▶ **Passage given**:

Religion in Tibet
In Tibet, people are deeply rooted and dedicated to religious faith, therefore, religious customs are part of everyday life and Tibetans have developed a distinct religion (what many describes as the Science of Mind) cultures.
Tibet has strongly been influenced by the local Bon religion and Buddhism. The main religion practiced today in Tibetan culture is Buddhism, which first came to Tibet from India in the 7th century. Tibetan Buddhism is divided into four main sects: Nyinmapa, Kagyulpa, Sakyapa, and Gelukpa. Each sect values a similar set of basic beliefs but involves differing practices. Common to all four sects are beliefs in reincarnation, karma (a system of retribution and reward for one’s negative and positive actions), and compassion for all living beings.
Before Buddhism was brought from India to Tibet, the Bön religion was widespread in Tibet region. It had originated in the neighboring area of Shangshung, and until recently there were still centers in Tibet where the followers of Bön pursued deep study and meditation.

▶ **Given task 1**:
Using the passage on religion in Tibet, answer each question briefly, one per line:
(a) In what century did Buddhism first come to Tibet, and from which country?
(b) What are the four main sects of Tibetan Buddhism?
(c) In what area did the Bön religion originate?
▶ **Given task 2**:
Decide whether each statement agrees with the passage on religion in Tibet. Give yes or no and quote the words that settle it.
(a) The four sects of Tibetan Buddhism share similar basic beliefs but differ in their practices.
(b) Bön reached Tibet after Buddhism did.
(c) Belief in karma belongs to only one of the four sects.
▶ **Given task 3**: Continue the passage on religion in Tibet, starting after its last sentence.

▶ **Dataset content**:
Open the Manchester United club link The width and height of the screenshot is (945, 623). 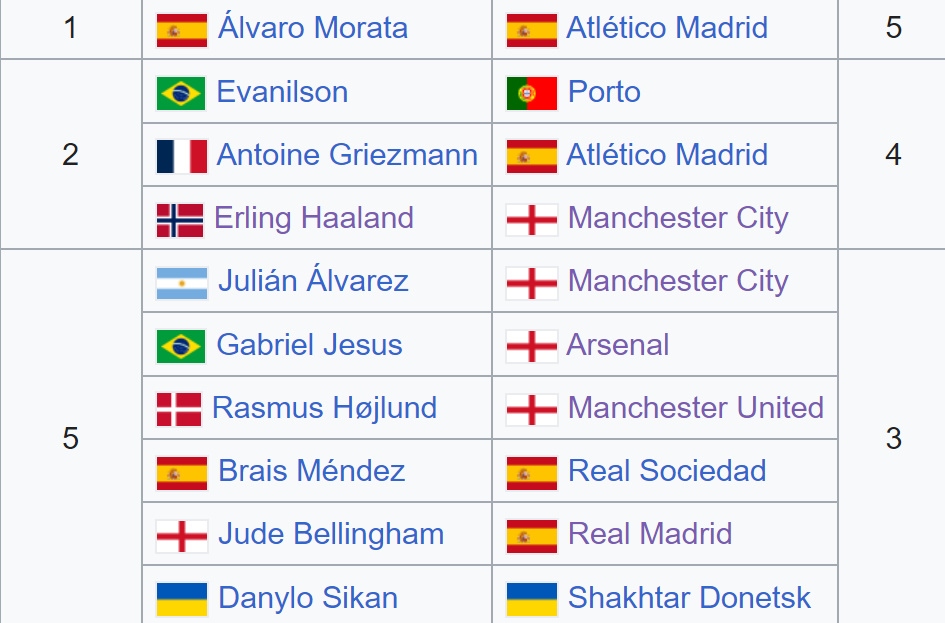click(x=695, y=408)
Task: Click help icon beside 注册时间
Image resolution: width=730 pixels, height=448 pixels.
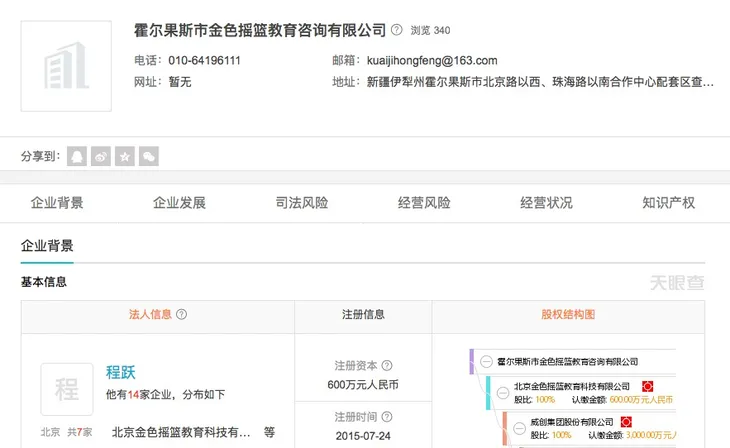Action: (387, 417)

▶ **Exercise response 1**:
(a) The 7th century, from India.
(b) Nyinmapa, Kagyulpa, Sakyapa, and Gelukpa.
(c) Shangshung.

▶ **Exercise response 2**:
(a) Yes: "Each sect values a similar set of basic beliefs but involves differing practices."
(b) No: "Before Buddhism was brought from India to Tibet, the Bön religion was widespread in Tibet region."
(c) No: "Common to all four sects are beliefs in reincarnation, karma"

▶ **Exercise response 3**:
In the hearts of the Tibetan people, respect to nature is considered to be the key or the foundation of a healthy and happy life. Moreover, people take refuge in the “Three Jewels of the Buddha, Dharma, and Sangha”. “Karma”, the consequence of the actions of past lives, along with the consequences of this life’s actions in a subsequent life, form the theological basis of the people’s beliefs. The maintenance of the right attitude and the right mind to accumulate merit is the key to a better future life; few people hope to reach the enlightened state, by which they will escape the wheel of reincarnation. Each being has to practice religion in the best way possible at the level reached in this present life.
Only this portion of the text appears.